■ Your task ■
Gather each line of the items below that contains the string "coordinates", matching its case exactly.

Supplied records start

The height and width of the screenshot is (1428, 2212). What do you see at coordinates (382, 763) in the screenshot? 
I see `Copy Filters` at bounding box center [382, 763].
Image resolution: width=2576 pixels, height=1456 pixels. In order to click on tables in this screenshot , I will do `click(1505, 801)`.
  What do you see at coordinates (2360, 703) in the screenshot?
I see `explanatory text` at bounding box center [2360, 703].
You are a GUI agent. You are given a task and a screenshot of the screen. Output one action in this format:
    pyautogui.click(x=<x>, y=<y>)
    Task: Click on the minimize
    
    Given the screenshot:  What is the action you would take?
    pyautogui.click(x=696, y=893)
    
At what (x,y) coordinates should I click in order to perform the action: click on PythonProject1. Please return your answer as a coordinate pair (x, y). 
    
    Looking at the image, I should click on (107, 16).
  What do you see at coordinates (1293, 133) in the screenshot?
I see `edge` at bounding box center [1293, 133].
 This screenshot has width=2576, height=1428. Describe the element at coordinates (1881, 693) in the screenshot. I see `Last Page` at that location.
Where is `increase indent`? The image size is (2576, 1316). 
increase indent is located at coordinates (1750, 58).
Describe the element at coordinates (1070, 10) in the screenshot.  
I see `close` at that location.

Supplied records end

■ Answer for this exercise ■
The height and width of the screenshot is (1428, 2212). What do you see at coordinates (382, 763) in the screenshot? 
  What do you see at coordinates (2360, 703) in the screenshot?
At what (x,y) coordinates should I click in order to perform the action: click on PythonProject1. Please return your answer as a coordinate pair (x, y). 
  What do you see at coordinates (1293, 133) in the screenshot?
 This screenshot has width=2576, height=1428. Describe the element at coordinates (1881, 693) in the screenshot. I see `Last Page` at that location.
increase indent is located at coordinates (1750, 58).
Describe the element at coordinates (1070, 10) in the screenshot.  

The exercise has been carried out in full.